Kinda sad when you look to competition from Microsoft to actually improve a field.
For me, Flash has been the program of choice for the last 8 years because, while I do know some programming, I’m primarily an animator/illustrator. Flash with Actionscript 1.0 was intuitive enough for me to make interactive things that were graphic-based, rather than code-based.
Now, that being said, I’ve heard Actionscript 3.0 has been steering away from that in an effort to be more programmer-friendly, but for people like me, who think graphically rather than in lines of code, Flash is perfect.
Another answer to this is probably just history. Flash was the first one on the block to really be attempting this stuff, so whatever quirks Flash has now, it still has the benefit of a high rate of adoption. There’s just too many people now who know the quirks of Flash and how to get around them, and it’s extremely well-supported by browsers.
Flash really is the only game in town, realistically. Microsoft is not going to catch up to the huge installed base and combined with the fact that AS3/Flex is actually really good from a programmers perspective, well, they’re pretty much toast.
Jason wrote:
No, not realistically — currently. The future is fickle.
It’s just as easy to install Silverlight as it is Flash. So, I can’t see why Silverlight isn’t going to catch up to Flash’s install base rather quick. Especially if they get imbeded into some large/well known sites.
My team is rather young and inexperienced. We can’t afford more experienced people. So, not having to have them learn yet another language on top of Javascript, VBScript, C#, not to mention HTML, XSLT, etc, etc, etc, is of great value to us.
Robert, ActionScript3 is the new version of javascript (ecmascript) with optional improvements… You don’t need to learn a new language, just the API. So AS3/Flex is no worse than Silverlight, but cetainly more crossplatform.
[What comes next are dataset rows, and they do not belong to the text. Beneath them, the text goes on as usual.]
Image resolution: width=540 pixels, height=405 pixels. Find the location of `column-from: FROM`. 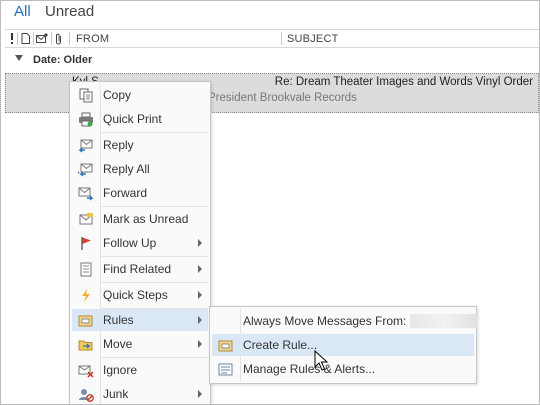

column-from: FROM is located at coordinates (92, 39).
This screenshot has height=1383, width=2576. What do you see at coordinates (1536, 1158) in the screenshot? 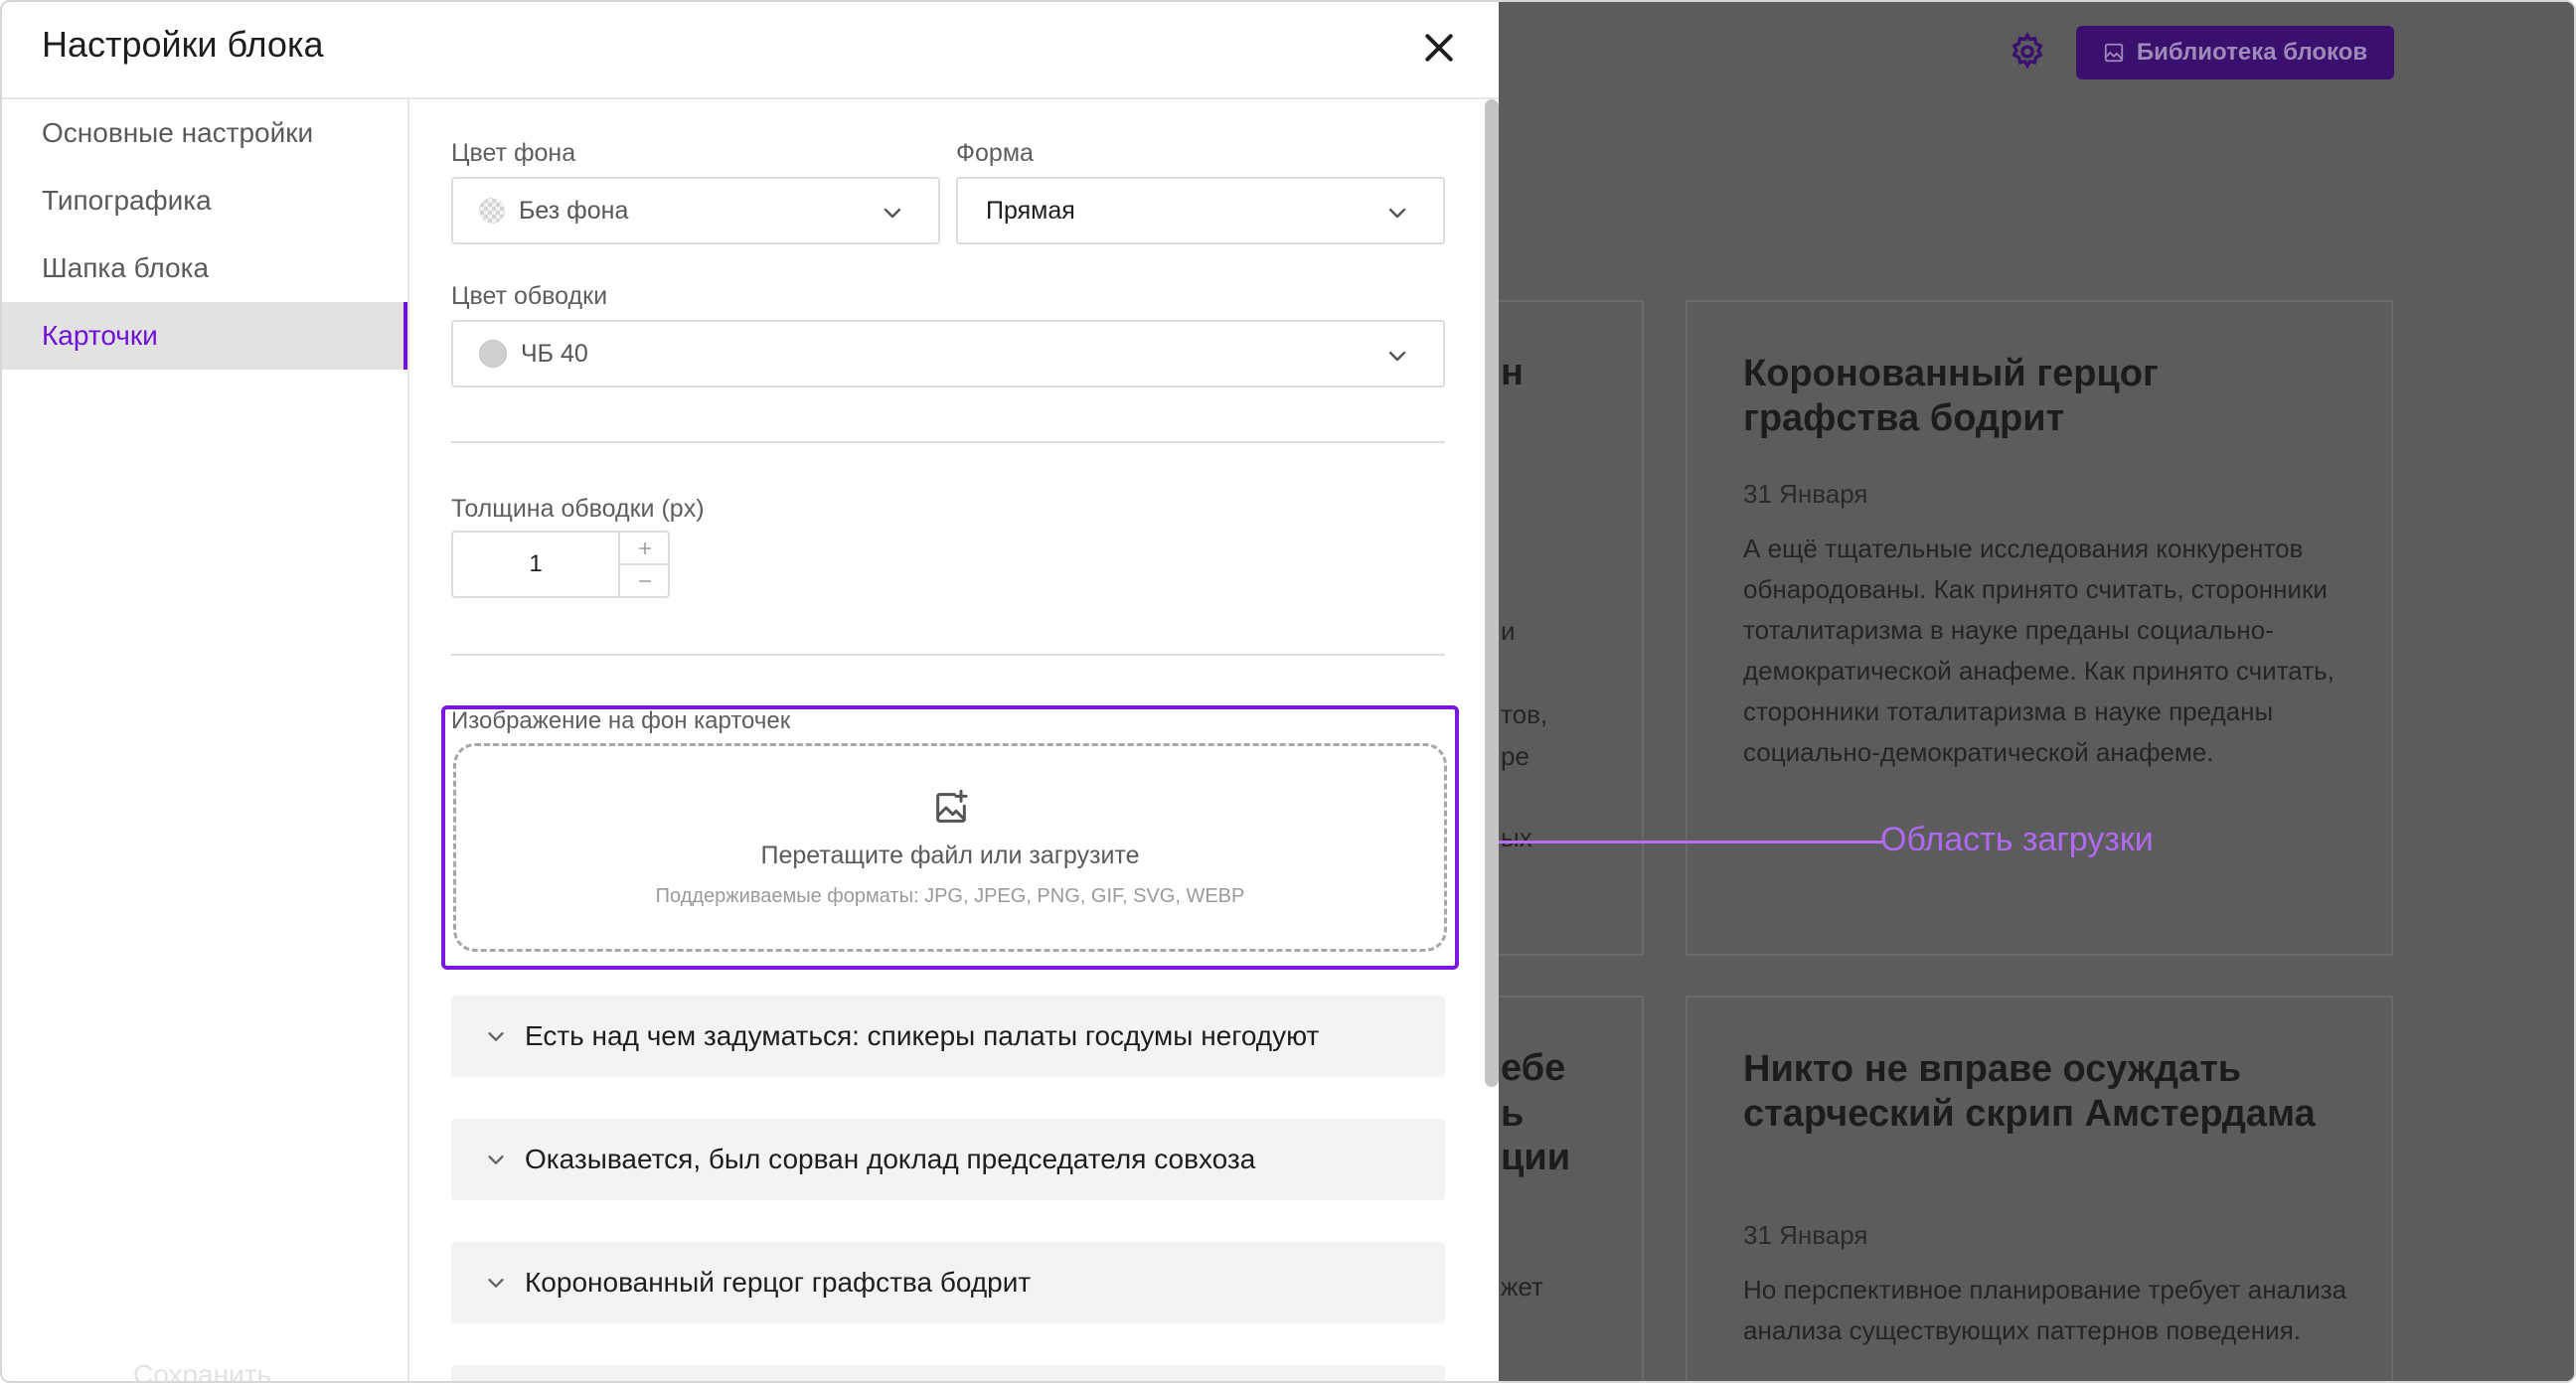
I see `bg-fragment: ции` at bounding box center [1536, 1158].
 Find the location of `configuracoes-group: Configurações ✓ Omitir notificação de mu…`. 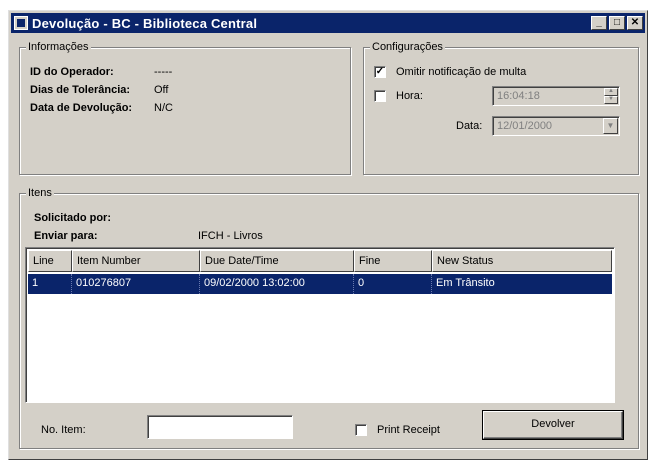

configuracoes-group: Configurações ✓ Omitir notificação de mu… is located at coordinates (501, 108).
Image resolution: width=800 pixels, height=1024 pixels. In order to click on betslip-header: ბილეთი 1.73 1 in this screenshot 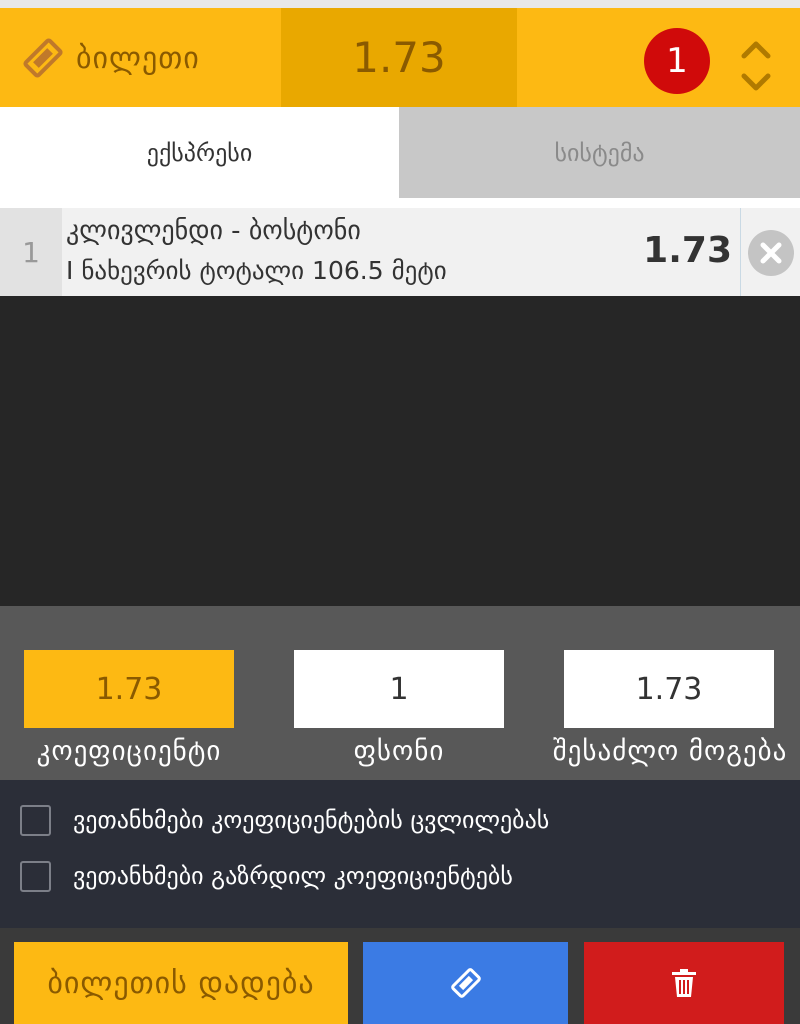, I will do `click(400, 58)`.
Microsoft will never sustain a crossplatform solution. They don’t have the culture that Sun and Adobe has.
I never said it was worse than Silverlight. My comments were from my perspective. We maintain a closed web application, so fortunately we don’t have to work on every browser.
When we are fully on Silverlight 2 (perhaps I should have mentioned the version earlier) the vast majority of our coding will be in C#. Our junior people won’t have to touch anything but C# and SQL with one set of tools. This is valuable to us. This lets us focus more on solving our business problems instead of trying to remember some API call, debugging script, etc.
So, coming from where we are, Silverlight 2 is the right choice for us. 🙂
Ah ok. If that’s the angle then I think Silverlight will catch on in the business-segment for the reasons you mention, but I don’t think it will catch on in the mobile segment because the big players in that field have an interest in not being ruled by MS. Adobe is probably less scary as they don’t try to tie you to the whole package and have a better reputation… I also think the entertainment segment and the mobile segment is linked, so I doubt Silverlight will ever gain more than 40% market share in that market. 30-40% shouldn’t be too hard once they’ve established themselves in the business-segment. I am not sure how much value Silverlight adds to business applications though… but who knows… MS have enough money to buy themselves into markets…
Yup, what I see as beneficial about Silverlight is that it provides a solid platform to do both your back-end web service / site stuff AND your front-end rich media application… No switching between tools required. I wonder if it will find a niche in the mid-level of .NET web developers who just don’t QUITE have the bandwidth to pick up Flash in addition.